- Born: 1960 (age 65–66) Pottsville, Pennsylvania, U.S.
- Education: Saint Joseph’s University (BS) Philadelphia College of Osteopathic Medicine (DO)
- Occupation: Psychiatrist
- Known for: Dr. Phil talk show

= Charles Sophy =

American psychiatrist

Charles Joseph Sophy (born 1960) is an American psychiatrist. He is a former medical director for the County of Los Angeles Department of Children and Family Services. He is also a member of the Dr. Phil show's advisory board and is a frequent guest on the show and other TV shows and stations including CNN, Today, HLN, and Dr. Drew. He has many celebrity clients and has worked with Paris Hilton, Michael Jackson and Mel B.

== Early life and education ==
Charles Sophy Jr. was born in Scranton, Pennsylvania, to Lebanese-American Catholics Charles Sophy Sr. (1922–2010) and Renee Sophy. His father was a coal miner. As the family had no subsidized healthcare, Sophy realized early on the importance of adequate medical care.
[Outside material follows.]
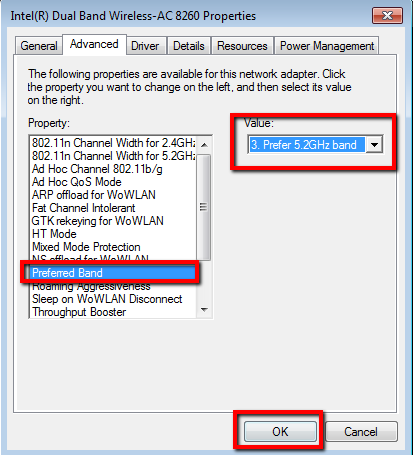Open the General tab

(39, 46)
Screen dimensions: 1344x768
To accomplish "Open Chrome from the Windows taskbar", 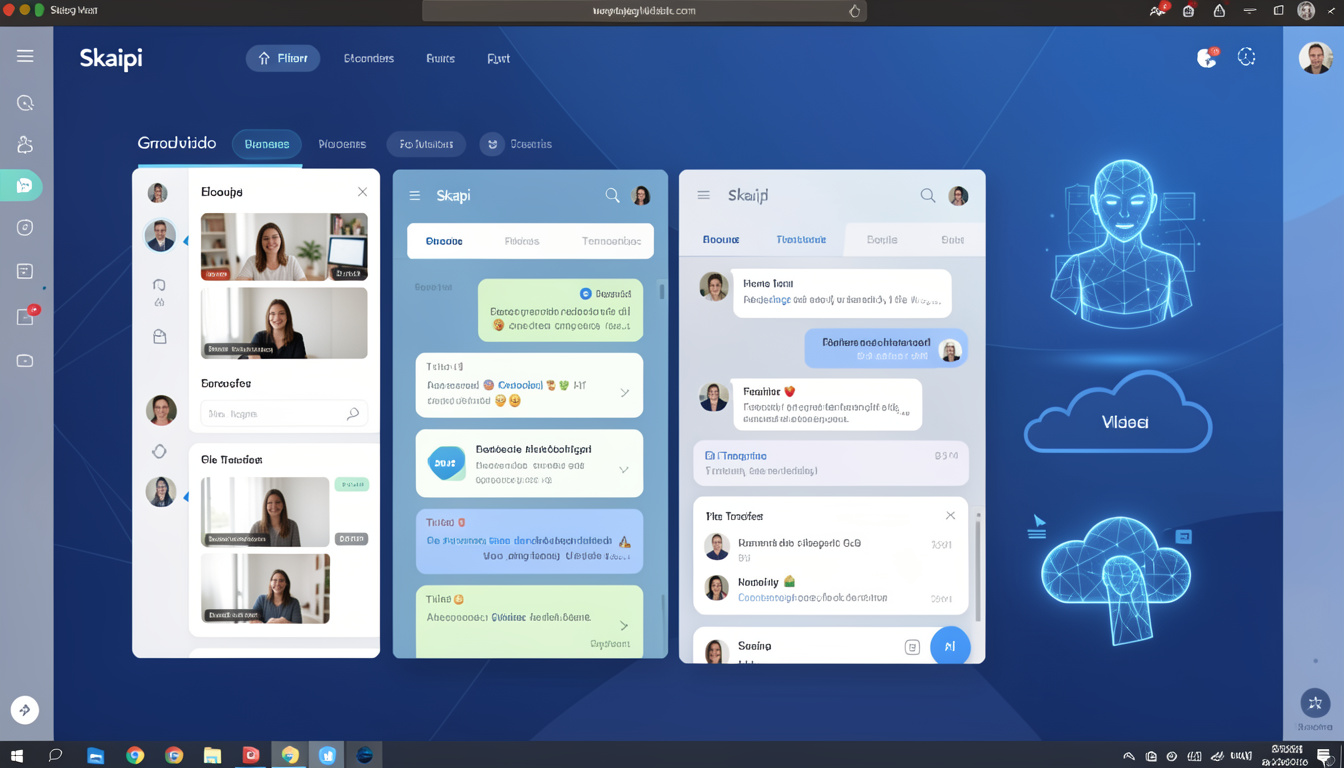I will (x=135, y=755).
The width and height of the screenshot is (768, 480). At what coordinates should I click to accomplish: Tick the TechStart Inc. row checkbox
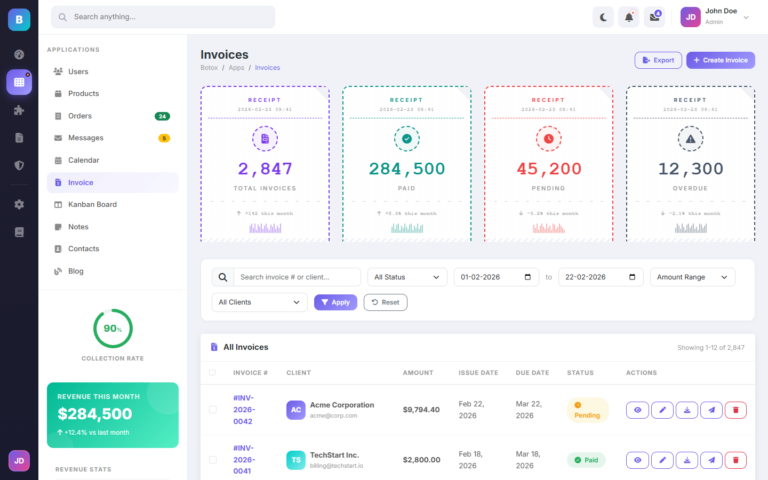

He attended high school at Nativity BVM High School in Pottsville, Pennsylvania. He obtained his Bachelor of Science in Biological Sciences at Saint Joseph’s University in Philadelphia, Pennsylvania, in 1982. He graduated from the Philadelphia College of Osteopathic Medicine in 1986 and completed his internship and family practice residency at the Metropolitan Hospital/Springfield Hospital in Springfield, Pennsylvania. He completed his adult psychiatry residency at Norristown State Hospital in Philadelphia, followed by a fellowship for child and adolescent psychiatry at Hahnemann University Hospital in Philadelphia.

== Career ==
Sophy published the book Side By Side The Revolutionary Mother-Daughter Program for Conflict-Free Communication in 2010. He is a child mental health expert on Videojug, where he has addressed ADD and ADHD as well as other child mental health issues.

Sophy has achieved some notoriety among tax practitioners for having brought a suit in the United States Tax Court. In Sophy v. Commissioner, he and his domestic partner Bruce H. Voss sued because the Internal Revenue Service had limited the amount of their deductible home mortgage interest expense. The case held that unmarried co-owners are limited to the same amount of deduction that a married couple would be, by establishing that the maximum allowable deduction is determined per residence, not per tax return. However, this decision was later reversed and remanded by the U.S. Court of Appeals for the Ninth Circuit, which determined that home acquisition and equity debt limits do, in fact, apply on a per-taxpayer basis. The Internal Revenue Service subsequently acquiesced to the Ninth Circuit's decision, meaning that this per-taxpayer interpretation now applies across the U.S.

Elliot Rodger named Sophy as his psychiatrist in a typed 138-page manifesto sent to KEYT-TV and other media outlets prior to the 2014 Isla Vista killings. Sophy was among about one dozen people who received a mailed copy of the manifesto from Rodger. Sophy prescribed risperidone to Rodger. He did not take the medication, writing that "After researching this medication, I found that it was the absolute wrong thing for me to take. I refused to take it, and I never saw Dr. Sophy again after that."

Sophy's participation in reality shows has been questioned, particularly when children in the care of his department have died.

In 2019, he was named in a lawsuit against Mel B of the Spice Girls by her former personal assistant, Gary Madatyan, for pressuring him to lie and prescribing medication to Brown under Madatyan's name.

In 2024, he filed a temporary restraining order against rapper Dr. Dre, whom he was marriage counseling from 2018 to 2021, alleging his ex-client subjected him to a "systematic and malicious campaign of harassment." Young filed that complaint, after allegedly discovering that Sophy "had attempted to poison my relationship with my son, including by urging him to disclose my financial records to the media as part of his attempts to pressure me into settling my divorce on unfair terms". The order was dissolved in 2024.